Here’s an interesting scenario that I was asked to look into recently with the root file system on an Oracle database server filling up. Normally cleaning up disk space is straight forward; find the large and/or old files and delete them. However, in this case there was a difference is space usage reported between df and du, and the find utility could not locate any file over 1G in size.
Here’s the status of the root file system which was causing the “No Space Left on Device” error message.
# df -h . Filesystem Size Used Avail Use% Mounted on /dev/mapper/VGExaDb-LVDbSys1 30G 30G 0 100% /
After deleting around 2G of old files and logs, the error went away but the output of df -h showed the root file system slowing filling up again. These directory sizes hardly changed at all, only MB differences. From the “/” directory, here are all the directories that are on the “/” file system as seen in df -h $dir .

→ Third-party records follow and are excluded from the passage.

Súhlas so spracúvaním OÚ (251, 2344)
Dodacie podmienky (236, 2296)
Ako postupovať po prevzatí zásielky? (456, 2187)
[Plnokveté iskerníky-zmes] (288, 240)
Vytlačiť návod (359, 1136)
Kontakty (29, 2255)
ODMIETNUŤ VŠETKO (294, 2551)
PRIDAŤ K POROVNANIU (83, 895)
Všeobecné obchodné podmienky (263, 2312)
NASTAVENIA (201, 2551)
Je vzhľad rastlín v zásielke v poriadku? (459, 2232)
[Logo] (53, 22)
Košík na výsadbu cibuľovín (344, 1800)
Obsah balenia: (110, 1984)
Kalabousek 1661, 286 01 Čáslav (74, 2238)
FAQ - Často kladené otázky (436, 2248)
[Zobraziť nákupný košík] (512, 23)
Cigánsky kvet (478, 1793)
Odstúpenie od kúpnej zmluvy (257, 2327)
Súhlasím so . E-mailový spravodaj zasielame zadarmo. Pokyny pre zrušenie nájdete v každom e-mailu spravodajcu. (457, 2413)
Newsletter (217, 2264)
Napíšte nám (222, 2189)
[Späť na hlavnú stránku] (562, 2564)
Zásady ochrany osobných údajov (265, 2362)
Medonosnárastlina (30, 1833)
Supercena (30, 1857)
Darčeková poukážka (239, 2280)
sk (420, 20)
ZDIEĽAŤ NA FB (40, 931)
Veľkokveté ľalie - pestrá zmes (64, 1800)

# du -sh * 7.7M bin 67M boot 3.5M dev 8.5M etc 1.2G home 440M lib 28M lib64 16K lost+found 4.0K media 1.2G mnt 6.8G opt 1.1G root 41M sbin 4.0K selinux 4.0K srv 0 sys 12M tmp 3.0G usr 260M var
Notice here that the sum of these directories only adds up to around 15G, leaving the rest of the used space unaccounted for, and the file system used space was still increasing.
Next was to look at open files. It is worth mentioning here that even if a file is deleted, it’s space may not be reclaimed if the process that created it, or still using it, is still running. Using the lsof ( list open files ) utility will show these files.
# lsof | grep deleted ... expdp 7271 oracle 1w REG 253,0 16784060416 2475867 /home/oracle/nohup.out (deleted) expdp 7271 oracle 2w REG 253,0 16784060416 2475867 /home/oracle/nohup.out (deleted) … # # ps -ef | grep 7271 oracle 7271 1 99 May31 ? 3-10:43:36 expdp directory=DP_DIR dumpfile=exp_schema.dmp logfile=exp_schema.log schemas=schema
The above shows an export data pump job ( pid = 7271 ) whose process was still running at the OS level, although it was not running in the database. This job was probably canceled out for some reason, but was not cleaned up although the nohup file was deleted. The background process was still running at the OS level and the nohup.out file is taking up the space filling up the “/” partition. It is worth mentioning here that the use of nohup is NOT desired with data pump. The data pump utilities are server side processes; if you kick off a job and then loose your terminal for whatever reason, the data pump job is still running.
Once the expdp process 7271 was killed at the OS level, the space was reclaimed.
# df -h . Filesystem Size Used Avail Use% Mounted on /dev/mapper/VGExaDb-LVDbSys1 30G 13G 16G 45% /